Influenze di un oceano passato sdoganato tra navi e uccelli in volo capaci di tramutare la marea e condensare quel poco che avanza in pioggia sovrabbondante a ricoprire i campi, a sperare in un raccolto migliore e a disegnarci diversi almeno per una volta.
L’introverso è una band milanese che al secondo disco esplode, esplode di rabbia e malinconia per ciò che mai saremo e si trasforma in un qualcosa che prende forma lungo l’ascolto degli undici pezzi presenti, tra un rock d’oltremanica che abbraccia gli anni ’90 in modo appariscente, quasi copiato, ma che si appropria di uno stile unico quando parte la voce; il cantato convince raccontandoci di un mondo opulento visto dalla periferia, sottolineando le proprie radici e le proprie aspirazioni, ben lontane dai mondi patinati dei giornali e della Milano bene.

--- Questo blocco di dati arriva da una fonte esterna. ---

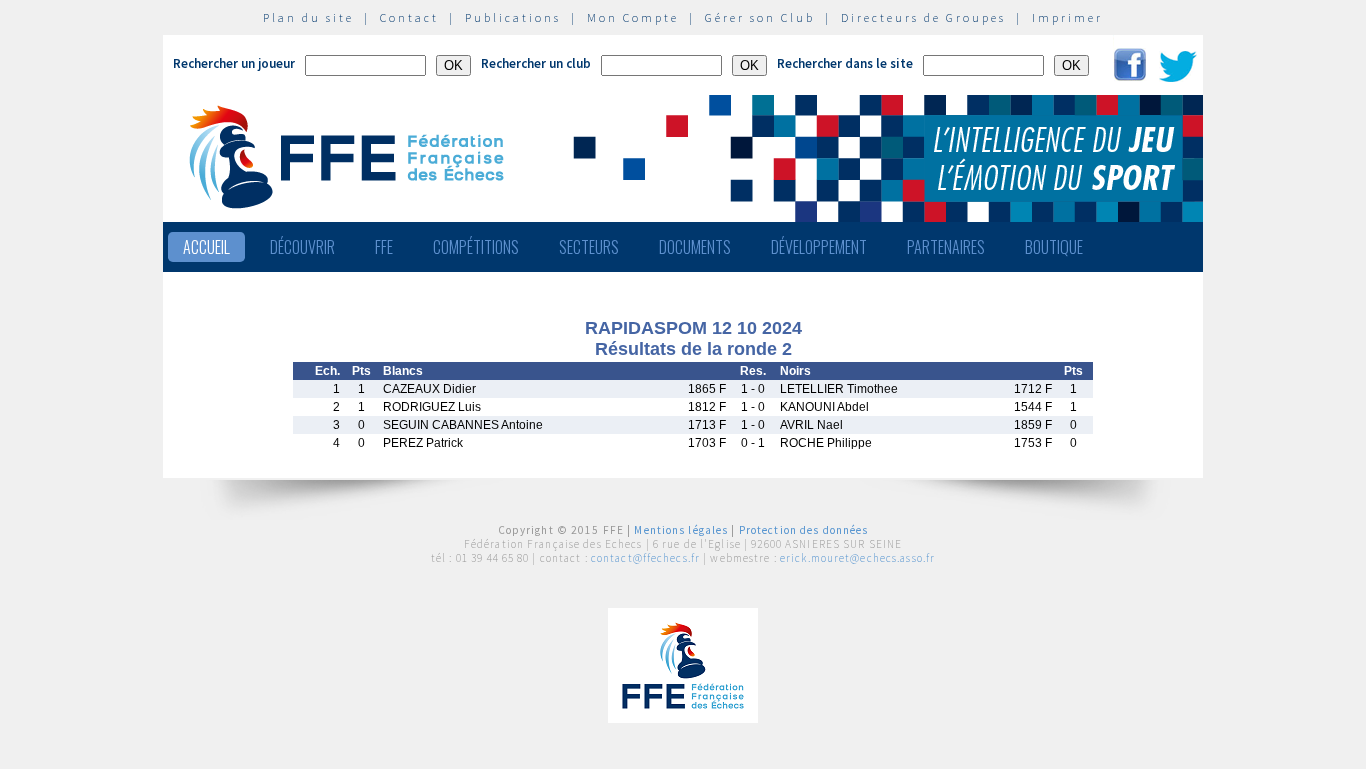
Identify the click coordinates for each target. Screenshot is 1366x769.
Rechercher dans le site (845, 63)
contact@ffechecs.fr (645, 558)
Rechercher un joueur (234, 63)
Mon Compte (633, 17)
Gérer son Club (760, 17)
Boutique (1054, 247)
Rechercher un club (536, 63)
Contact (409, 17)
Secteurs (589, 247)
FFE (384, 247)
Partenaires (946, 247)
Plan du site (308, 17)
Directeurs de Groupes (923, 17)
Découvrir (302, 247)
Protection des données (804, 530)
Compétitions (476, 247)
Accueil (206, 247)
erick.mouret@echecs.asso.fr (857, 558)
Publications (513, 17)
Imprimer (1067, 17)
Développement (819, 247)
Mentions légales (681, 530)
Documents (695, 247)
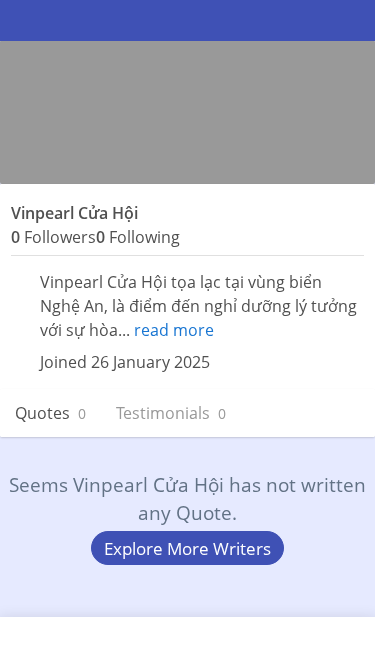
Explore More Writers (187, 548)
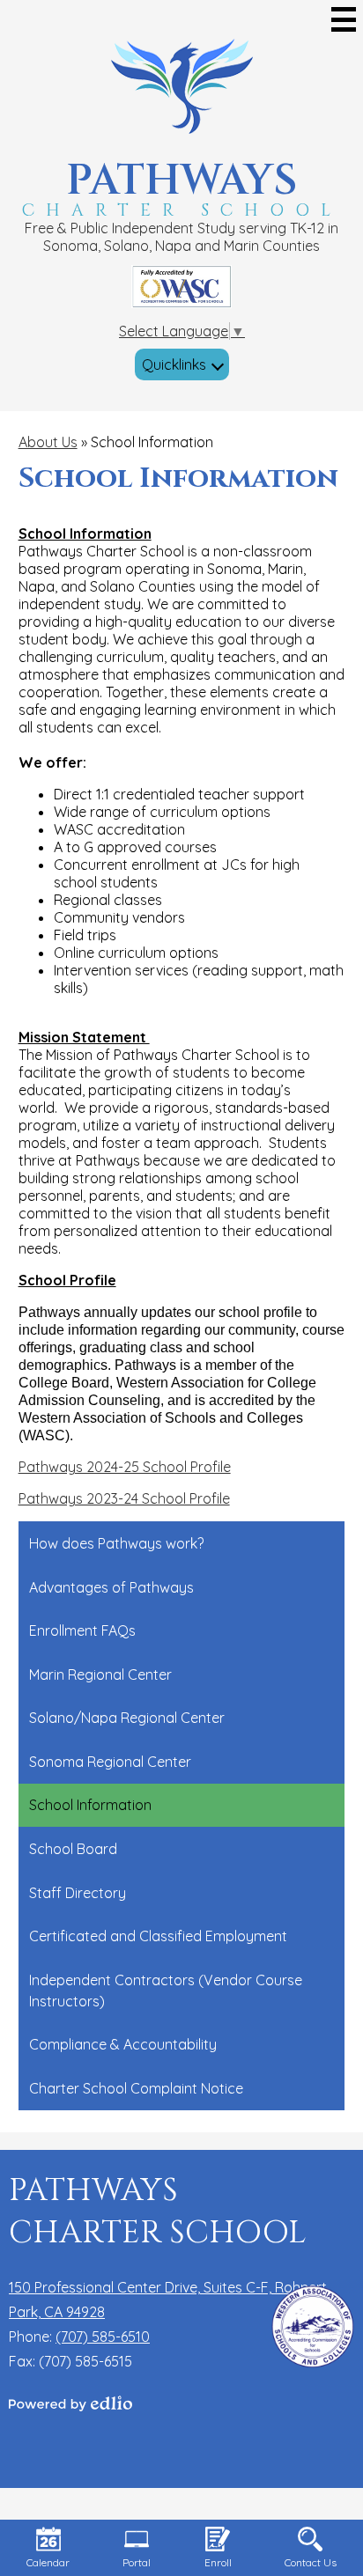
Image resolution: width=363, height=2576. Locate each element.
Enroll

Un disco che racconta di come la vita sia accompagnata dalle distorsioni quotidiane abbondandoci di inutilità svelata che dobbiamo con forza, ogni giorno, cercare di lasciarci in disparte.

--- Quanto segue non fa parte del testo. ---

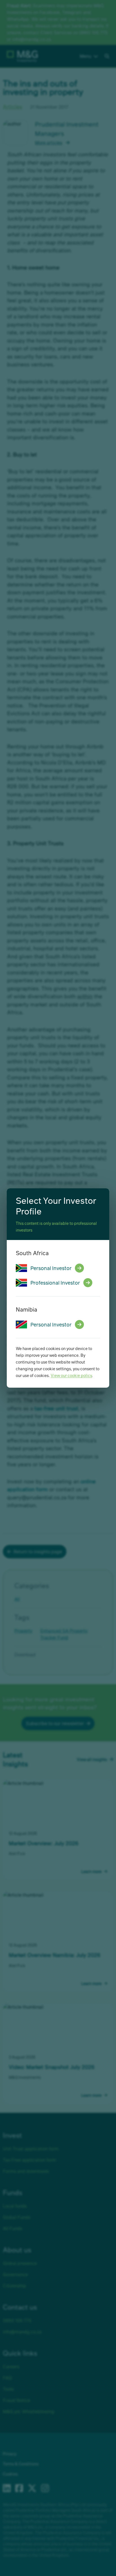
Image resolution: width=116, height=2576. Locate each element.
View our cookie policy (71, 1375)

Prodotto artisticamente da Davide Autelitano dei Ministri, il disco apre con la bellezza sopraffina di Tutto il tempo per avanzare sempre più fino al gran finale di Una primavera, alla ricerca di tutte le cose perse, del tempo perduto e di quelle emozioni dell’indole umana che sono parti vitali di qualsiasi infinito.